PROVIDED DATA
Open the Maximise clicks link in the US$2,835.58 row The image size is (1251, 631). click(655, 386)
---
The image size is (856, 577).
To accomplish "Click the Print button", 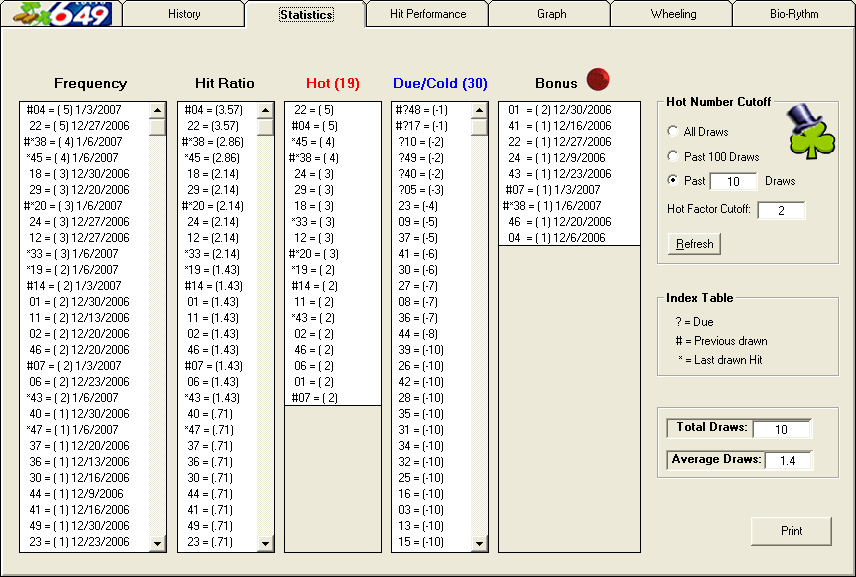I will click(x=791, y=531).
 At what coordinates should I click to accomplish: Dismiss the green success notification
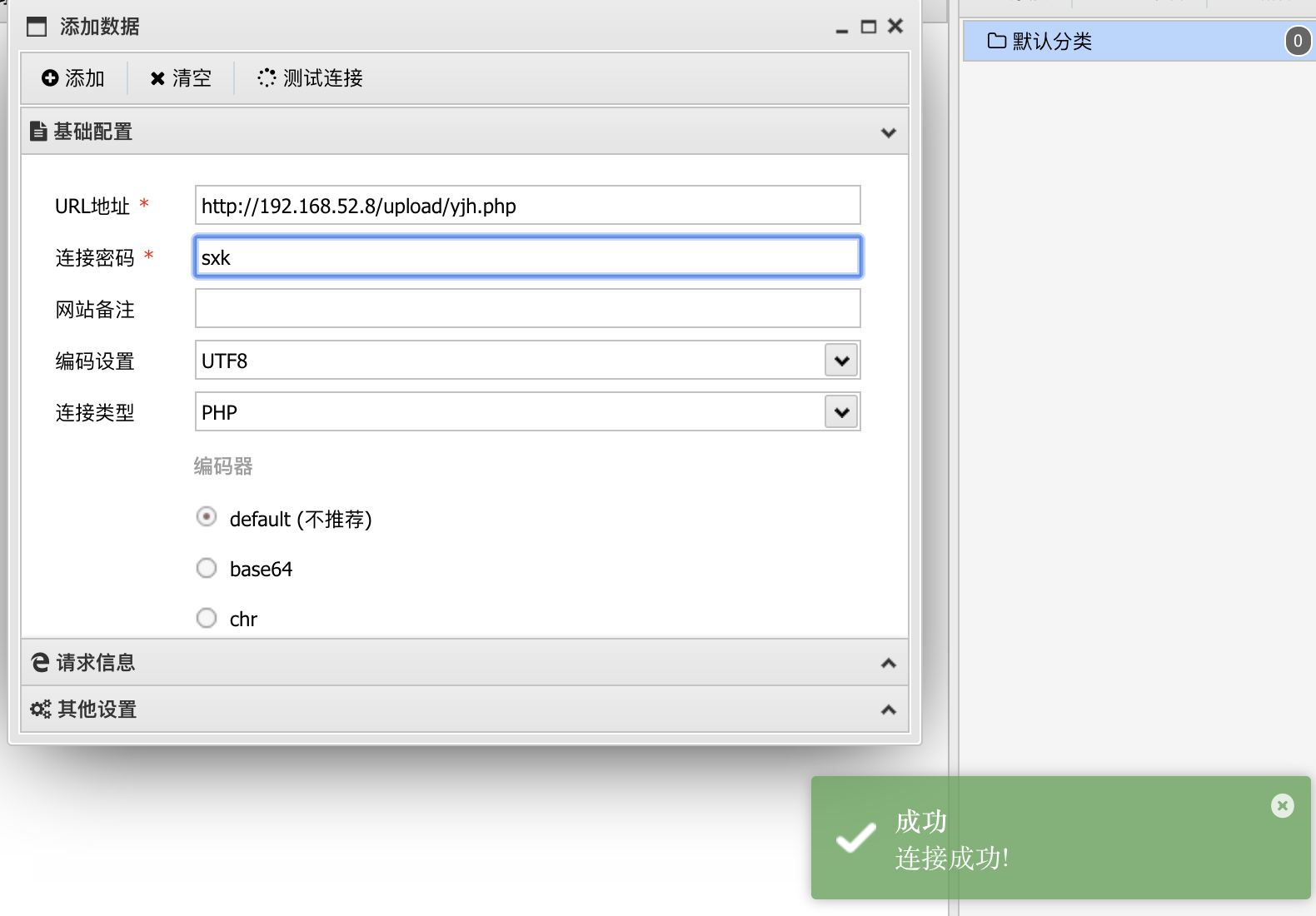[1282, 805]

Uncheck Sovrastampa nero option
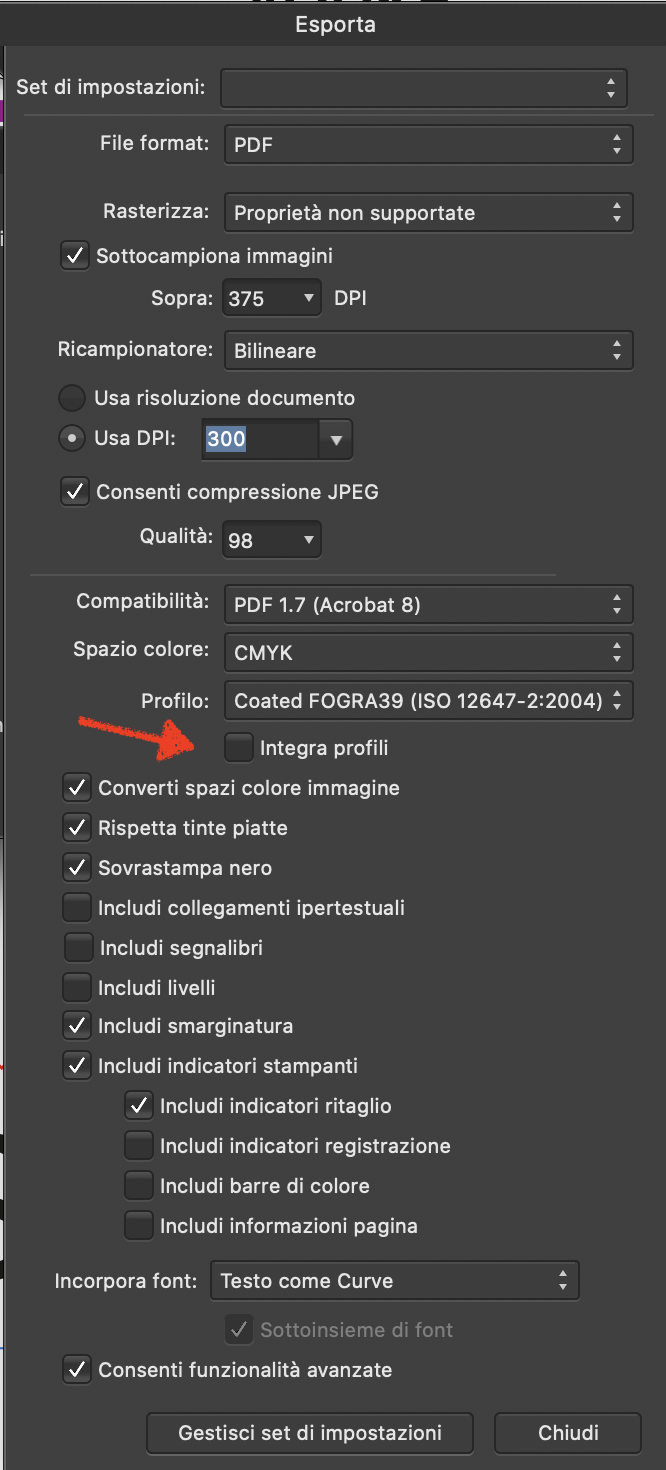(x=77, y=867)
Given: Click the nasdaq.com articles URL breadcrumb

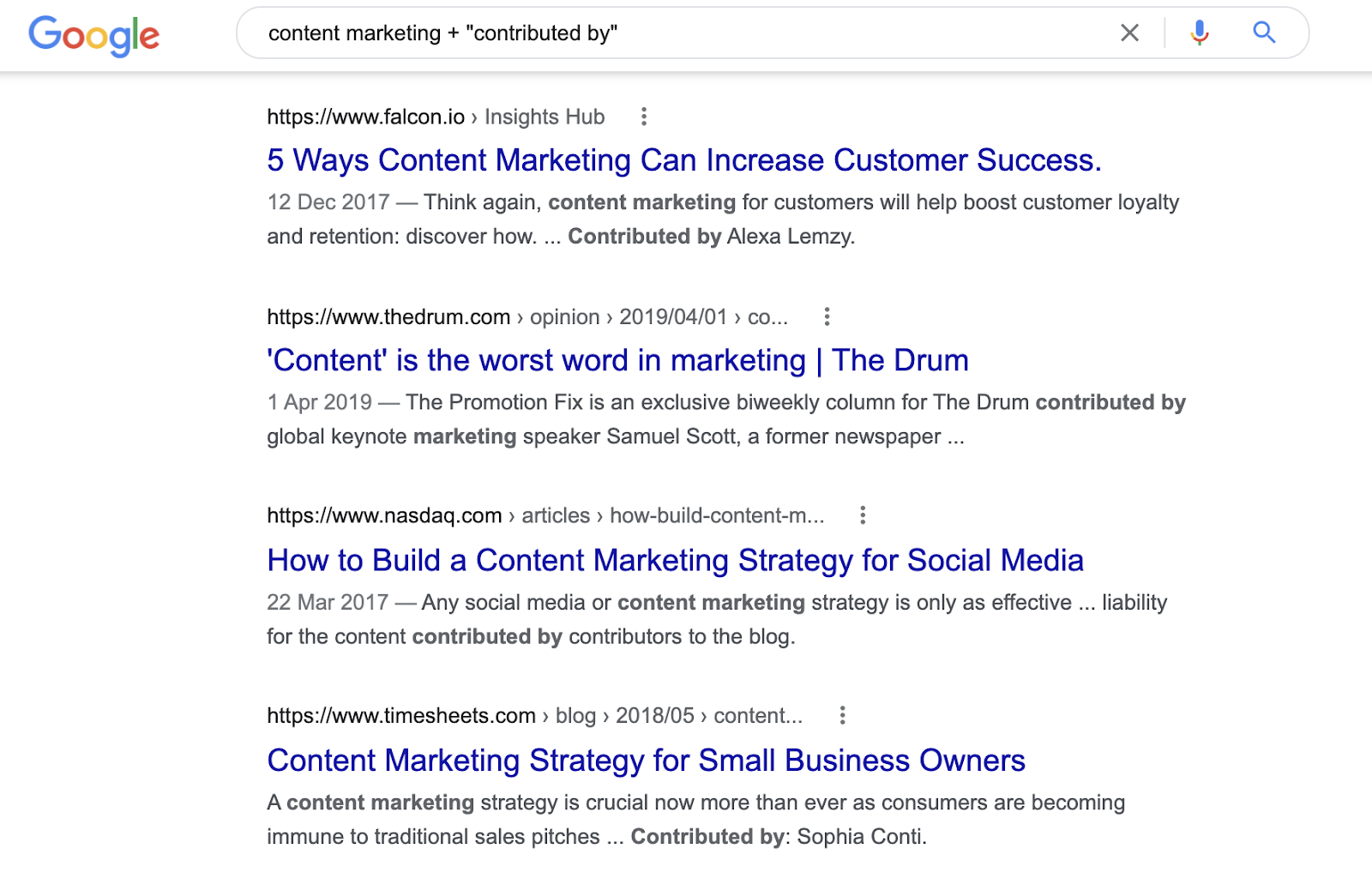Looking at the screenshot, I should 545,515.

ACTIVITY
Only the lines with "image" are needed; find them in the records and copy each one.

SOLUTION TO THIS PROBLEM
Open the Maximise clicks link in the US$2,835.58 row The image size is (1251, 631). click(655, 386)
The image size is (856, 577).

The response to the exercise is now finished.